- [Objetivo A]: Extraia do texto sobre o uso de palavras estrangeiras tudo o que vai de "Quase uma insensatez, um" até "mãos aos céus.", sem alterar nada.

Assim, ficamos expostos a todo sorte de extravagâncias linguísticas e vocabulares, ainda que proposta de ministério fosse a de abolir qualquer termo/palavra que não o português/brasileiro em todos os canais de comunicação.

Quase uma insensatez, um projeto de lei, aprovado em março de 2001 na Câmara dos Deputados, restringia o uso de palavras estrangeiras obrigando o uso da língua portuguesa por brasileiros natos e naturalizados e pelos estrangeiros residentes no Brasil há mais de um ano. O projeto regia o ensino e a aprendizagem; o trabalho; as relações jurídicas; a expressão oral, escrita audiovisual e eletrônica oficial e nos eventos públicos nacionais; os meios de comunicação de massa; e a publicidade de bens, produtos e serviços. Era o PL nº 1676, proposto pelo então deputado Aldo Rebelo, do PC do B de São Paulo. Não passou no Senado. Arnaldo Niskier levantou as mãos aos céus.



Para promover, proteger e defender a língua  portuguesa, o Art. 2° do Projeto de Lei determinava que o Poder Público, com a colaboração da sociedade, devia melhorar as condições de ensino e de aprendizagem da língua portuguesa em todos os graus, níveis e modalidades da educação nacional.

- [Material fornecido]:
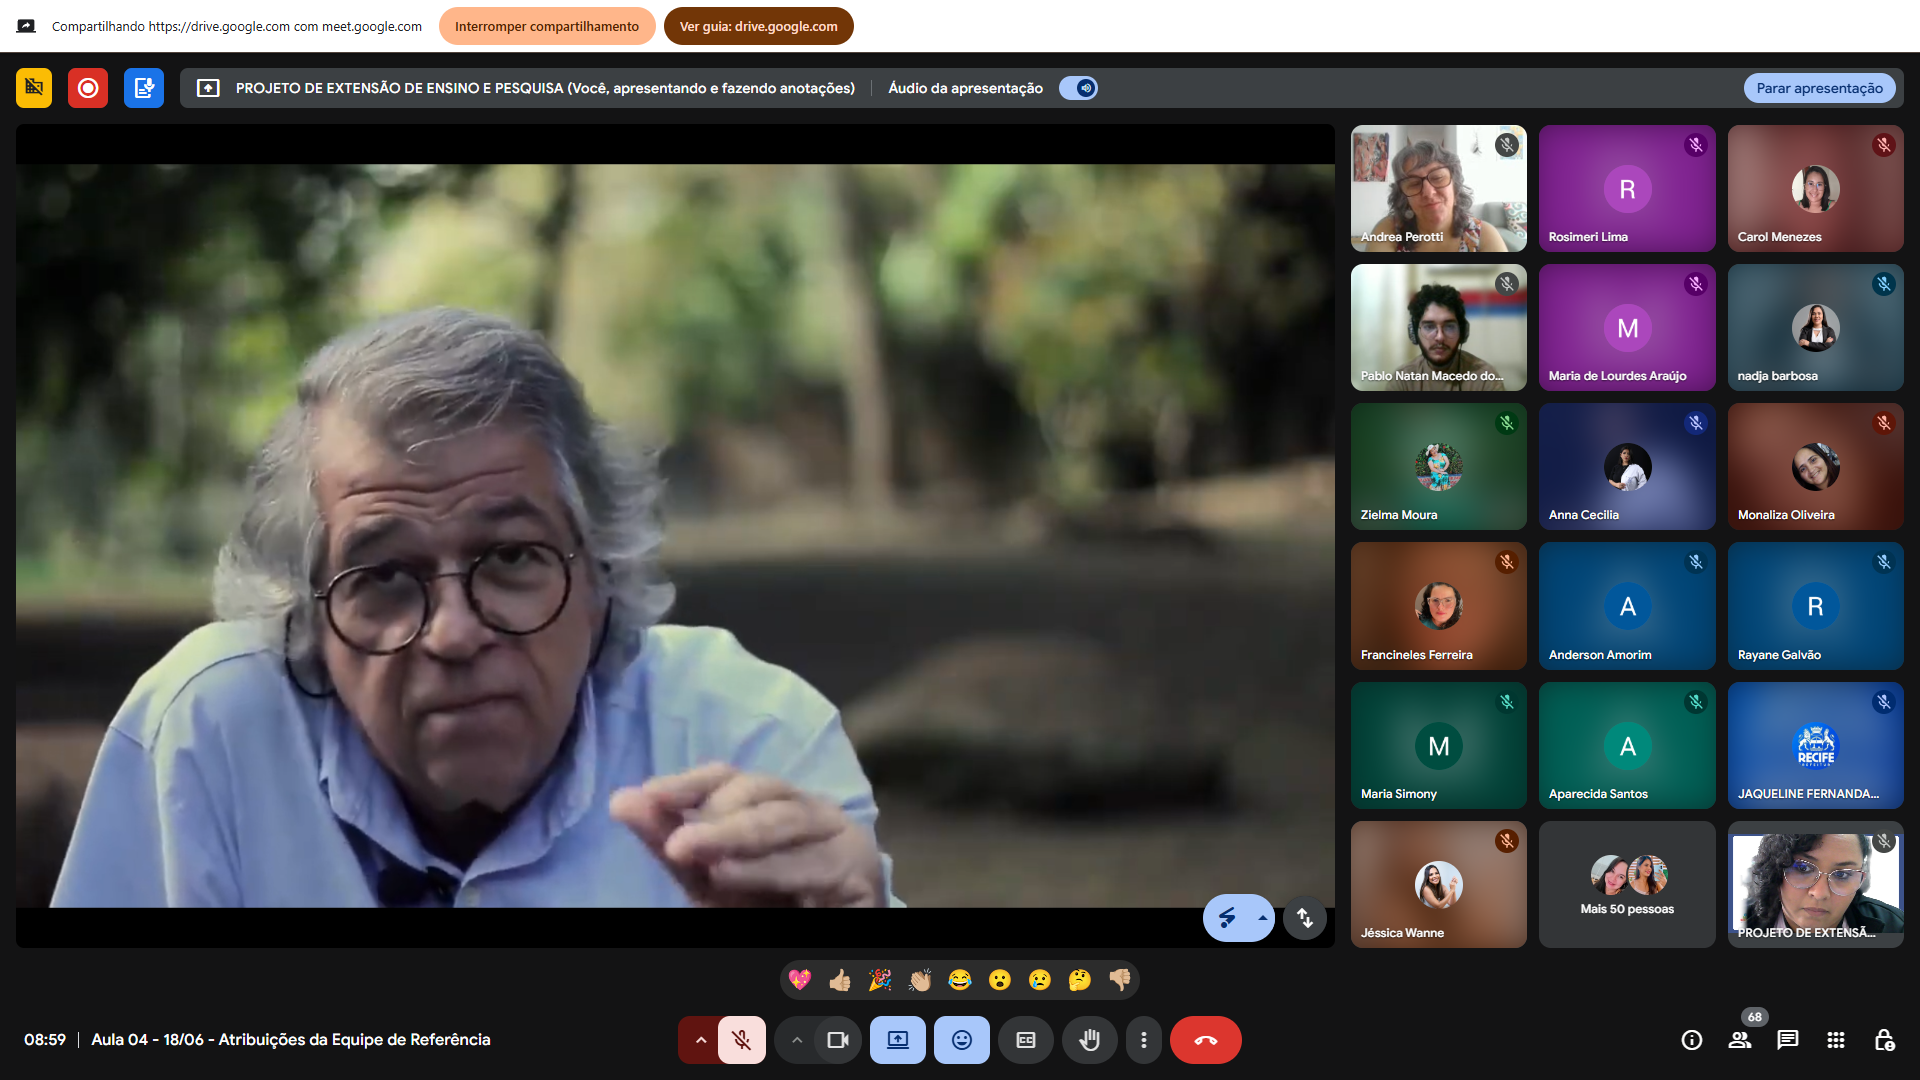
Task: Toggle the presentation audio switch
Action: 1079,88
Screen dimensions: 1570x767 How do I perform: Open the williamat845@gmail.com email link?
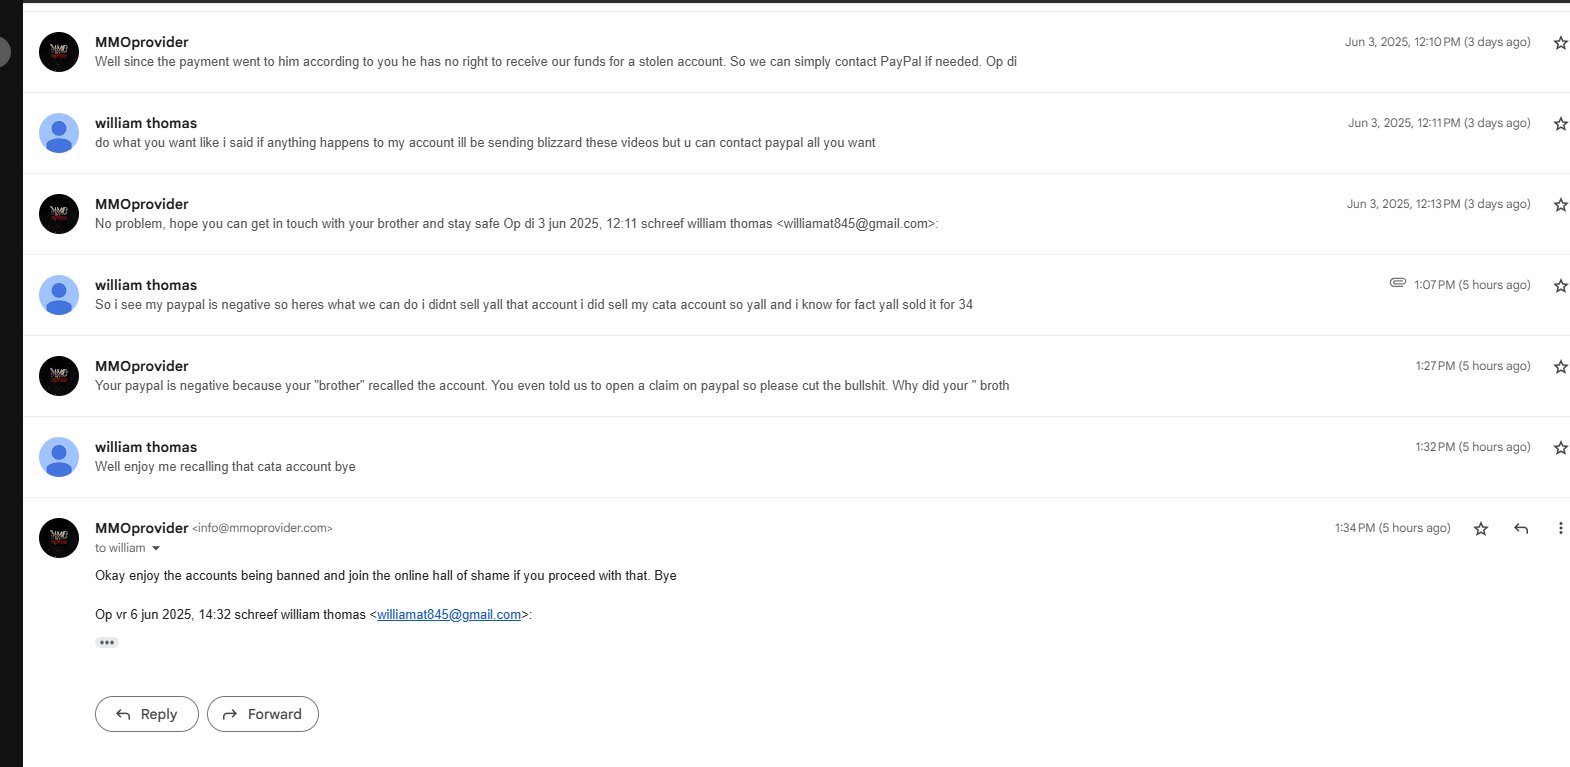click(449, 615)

---

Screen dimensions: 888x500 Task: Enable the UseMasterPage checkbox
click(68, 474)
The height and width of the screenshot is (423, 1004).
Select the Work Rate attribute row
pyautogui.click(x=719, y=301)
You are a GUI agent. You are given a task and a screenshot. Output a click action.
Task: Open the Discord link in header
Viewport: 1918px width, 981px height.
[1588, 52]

- [Objetivo B]: Coloque em uma lista JSON de strings, uma por linha e sem linhas em branco, apenas as linhas dos registros que vão da que contém "Screen dimensions: 1570x767" até a que contém "click(449, 615)", ambas incluídas. Deixe as imagens de fora da resposta.

- [Resultado esperado A]:
Quase uma insensatez, um projeto de lei, aprovado em março de 2001 na Câmara dos Deputados, restringia o uso de palavras estrangeiras obrigando o uso da língua portuguesa por brasileiros natos e naturalizados e pelos estrangeiros residentes no Brasil há mais de um ano. O projeto regia o ensino e a aprendizagem; o trabalho; as relações jurídicas; a expressão oral, escrita audiovisual e eletrônica oficial e nos eventos públicos nacionais; os meios de comunicação de massa; e a publicidade de bens, produtos e serviços. Era o PL nº 1676, proposto pelo então deputado Aldo Rebelo, do PC do B de São Paulo. Não passou no Senado. Arnaldo Niskier levantou as mãos aos céus.

- [Resultado esperado B]:
[
  "Screen dimensions: 1570x767 How do I perform: Open the williamat845@gmail.com email link?",
  "click(449, 615)"
]